The next example looks at private methods.
#!/usr/bin/ruby
class Some
def initialize
method1
# self.method1
end
private
def method1
puts "private method1 called"
end
end
s = Some.new
# s.method1
Private methods are tightest methods in Ruby. They can be called only inside
a class definition and without the self keyword.
def initialize
method1
# self.method1
end
In the constructor of the method, we call the private method1.
Calling the method with the self is commented. Private methods cannot be
specified with a receiver.
private
def method1
puts "private method1 called"
end
Methods following the private keyword are private in Ruby.
s = Some.new # s.method1
We create an instance of the Some class. Calling the method outside the class definition is prohibited. If we uncomment the line, the Ruby interpreter gives an error.
$ ./private_methods.rb private method called
Finally, we work with protected methods. The distinction between protected
and private methods in Ruby is subtle. Protected methods are like private. There
is only one small difference. They can be called with the
self keyword specified.
#!/usr/bin/ruby
class Some
def initialize
method1
self.method1
end
protected
def method1
puts "protected method1 called"
end
end
s = Some.new
# s.method1
The above example shows protected method in usage.
def initialize
method1
self.method1
end
Protected methods can be called with and without the self keyword.
protected
def method1
puts "protected method1 called"
end
Protected methods are preceded by the protected keyword.
s = Some.new # s.method1
Protected methods cannot be called outside the class definition. Uncommenting the line would lead to an error.
Ruby inheritance
Inheritance is a way to form new classes using classes that have already been defined. The newly formed classes are called derived classes, the classes that we derive from are called base classes. Important benefits of inheritance are code reuse and reduction of complexity of a program. The derived classes (descendants) override or extend the functionality of base classes (ancestors).
#!/usr/bin/ruby
class Being
def initialize
puts "Being class created"
end
end
class Human < Being
def initialize
super
puts "Human class created"
end
end
Being.new
Human.new
In this program, we have two classes: a base Being class and a
derived Human class. The derived class inherits from the
base class.
class Human < Being
In Ruby, we use the < operator to create inheritance
relations. The Human class inherits from the
Being class.
def initialize
super
puts "Human class created"
end
The super method calls the constructor of the
parent class.
Being.new Human.new
We instantiate the Being and the Human class.

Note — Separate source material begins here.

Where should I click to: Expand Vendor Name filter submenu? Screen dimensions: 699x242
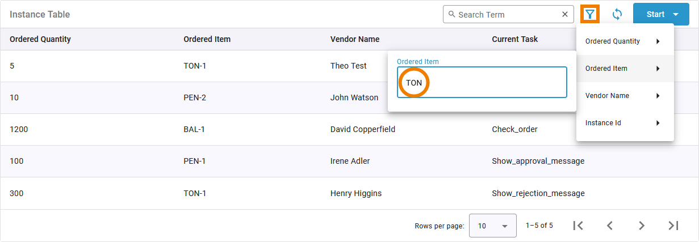(625, 96)
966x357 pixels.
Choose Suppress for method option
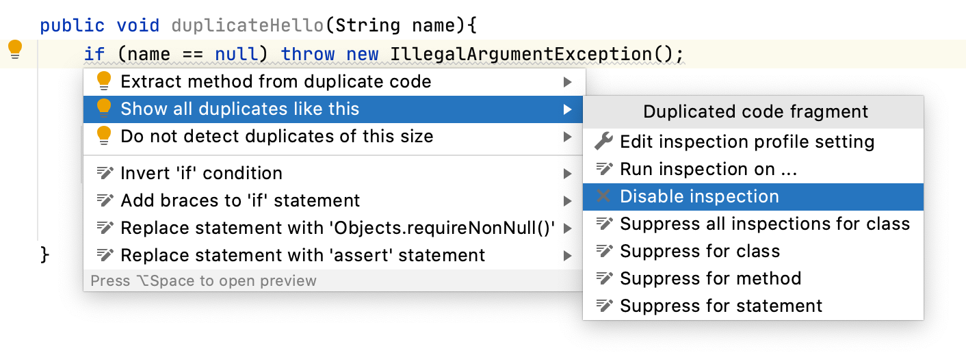click(710, 278)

$ ./inheritance.rb Being class created Being class created Human class created
First the Being class is created. The derived
Human class also calls the constructor of its parent.

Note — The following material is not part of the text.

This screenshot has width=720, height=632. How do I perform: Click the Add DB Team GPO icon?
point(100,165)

An Object may be involved in complicated relationships. A single object can have
multiple ancestors. Ruby has a method ancestors which gives a list
of ancestors for a specific class.
Each Ruby object is automatically a descendant of Object
and BasicObject classes and of the Kernel
module. They are built-in the core of the Ruby language.
#!/usr/bin/ruby class Being end class Living < Being end class Mammal < Living end class Human < Mammal end p Human.ancestors
We have four classes in this example: a Human is a Mammal
a Living and a Being.
p Human.ancestors
We print the ancestors of a Human class.
$ ./ancestors.rb [Human, Mammal, Living, Being, Object, Kernel, BasicObject]
A Human class has three custom and three built-in ancestors.
A more complex example follows.
#!/usr/bin/ruby
class Being
@@count = 0
def initialize
@@count += 1
puts "Being class created"
end
def show_count
"There are #{@@count} beings"
end
end
class Human < Being
def initialize
super
puts "Human is created"
end
end
class Animal < Being
def initialize
super
puts "Animal is created"
end
end
class Dog < Animal
def initialize
super
puts "Dog is created"
end
end
Human.new
d = Dog.new
puts d.show_count
We have four classes. The inheritance hierarchy is more complicated. The
Human and the Animal classes inherit from the
Being class. And the Dog class inherits directly
from the Animal class and further from the Being
class. We also use a class variable to count the number of beings created.
@@count = 0
We define a class variable. A class variable begins with @@
sigils and it belongs to the class, not to the instance of the class. We
use it to count the number of beings created.
def initialize
@@count += 1
puts "Being class created"
end
Each time the Being class is instantiated, we increase the
@@count variable by one. This way we keep track of the number
of instances created.
class Animal < Being ... class Dog < Animal ...
The Animal inherits from the Being and the
Dog inherits from the Animal. Further, the
Dog inherits from the Being as well.
Human.new d = Dog.new puts d.show_count
We create instances from the Human and from the Dog
classes. We call the show_count method on the Dog object.
The Dog class has no such method; the grandparent's (Being's)
method is called then.
$ ./inheritance2.rb Being class created Human is created Being class created Animal is created Dog is created There are 2 beings
The Human object calls two constructors. The Dog object
calls three constructors. There are two beings instantiated.
Inheritance does not play role in the visibility of methods and data members. This is a notable difference from many common object-oriented programming languages.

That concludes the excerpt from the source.